La sanità territoriale, Adi: non viene proprio calcolata, i medici del Sumai, e quelli appartengono all’ex art.13, offrono anche servizi egregi ma nella ristrettezza di mezzi più assoluta. In detto ambito e su alcune operazioni e gestioni di graduatorie, si può aprire un autostrada di discussioni. Gli handicap sono visti come fonte di guadagno, solo alcune associazioni tutelano delle categorie indifese, cercando in tutti i modi di fronteggiare le enormi difficoltà in cui versano le famiglie. Patologie psichiatriche e neurologiche in genere, o dovute a menomazioni fisiche, sono da tutelare. Molto spesso la difesa dei diritti di queste persone deboli si scontra con la burocrazia di saccenti che si crogiolano nella loro ignoranza
Per quanto riguarda la sanità privata, è pur vero anzi verissimo, per come dice L’avvocato Paolini, presidente regionale Aiop, che essa eroga servizi per almeno il 40% del fabbisogno regionale, ma c’è da dire e sottolineare che spesso in questo settore ci sono stati rapporti poco chiari, zone d’ombra che spesso diventano buie ed impenetrabili, dove oltre la strana compilazione delle Sdo per alcuni Drg c’è anche la “persecuzione” del personale che spesso non è retribuito regolarmente o i cui contributi spesso sono congelati o versati al rallenty. Per non parlare, poi, della violazione delle leggi sulla privacy e dell’immunità di cui si crede di essere padroni assoluti, ultime elezioni regionali.
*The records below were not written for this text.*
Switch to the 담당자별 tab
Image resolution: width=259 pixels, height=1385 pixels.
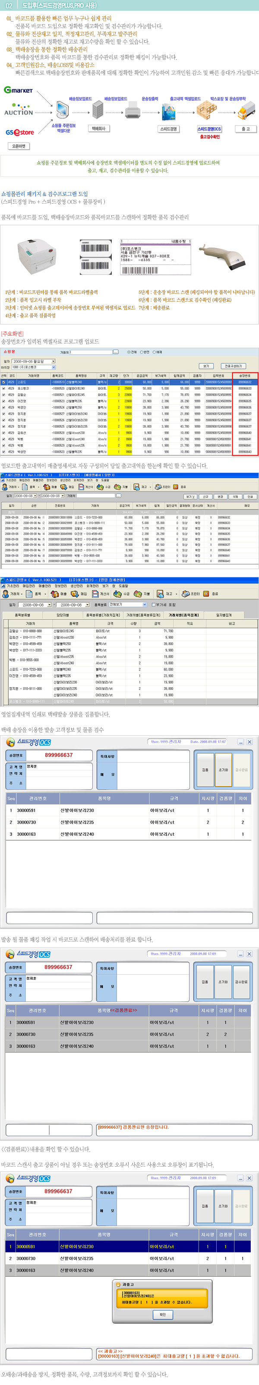point(63,615)
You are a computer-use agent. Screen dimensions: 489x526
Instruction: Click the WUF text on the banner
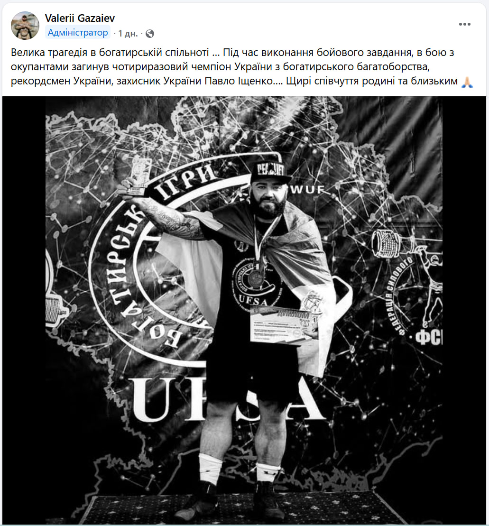click(x=307, y=190)

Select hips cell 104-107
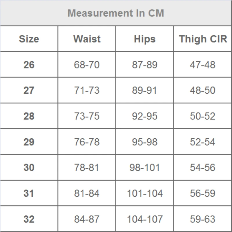click(x=145, y=219)
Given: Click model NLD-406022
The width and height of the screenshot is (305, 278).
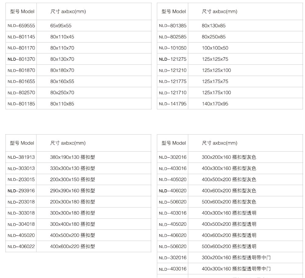Looking at the screenshot, I should click(x=21, y=246).
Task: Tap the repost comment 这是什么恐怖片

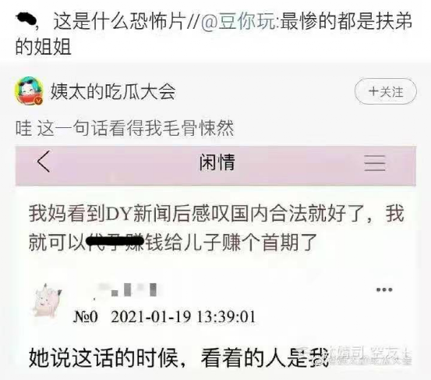Action: 118,21
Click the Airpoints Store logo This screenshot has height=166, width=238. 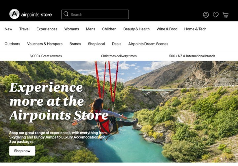tap(30, 14)
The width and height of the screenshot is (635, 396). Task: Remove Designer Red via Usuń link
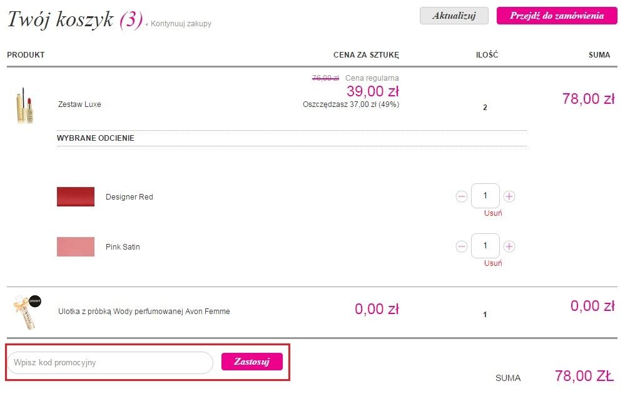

Gli ambulatori privati convenzionati esterni sono un altro discorso, autorizzazioni e convenzioni concesse “agli amici degli amici”, assoluta mancanza di attenzione per quelle che sono le esigenze territoriali, budget non rivisitati, servizi mai erogati eppur pagati, obblighi di gestionali ed amministrativi da far seguire a società amiche del “master chef” di turno o da chi ne fa le veci negli uffici delocalizzati.
Appalti, spese, gestioni non controllate e non controllabili. Personale carente, o, in esubero, sia amministrativo che medico con ruoli da accertare e/o definire. Assunzioni particolari e non chiare sotto elezioni. Ma un censimento no? Uno studio epidemiologico no? Possibilità di creare posti di lavoro qualificato nel riprendere in gestione le strutture finanziate e costruite con i fondi della Regione no?
La verità è che sarebbe necessario solo un servizio sanitario territoriale integrato dove i medici e il personale sanitario, dotato di mezzi anche solo sufficienti, possano essere riqualificati professionalmente, al di fuori di interessi che nulla hanno a che fare con la medicina, con un unico obiettivo: Tutelare il diritto alla salute, costituzionalmente garantito. Per tale motivo vorremmo una sanità agile, e non furba, nel far sparire i fondi, disponibile e disposta a curare i cittadini e le loro patologie. Vorremmo una sanità regionale di cui i loro cittadini possano fidarsi ed essere orgogliosi.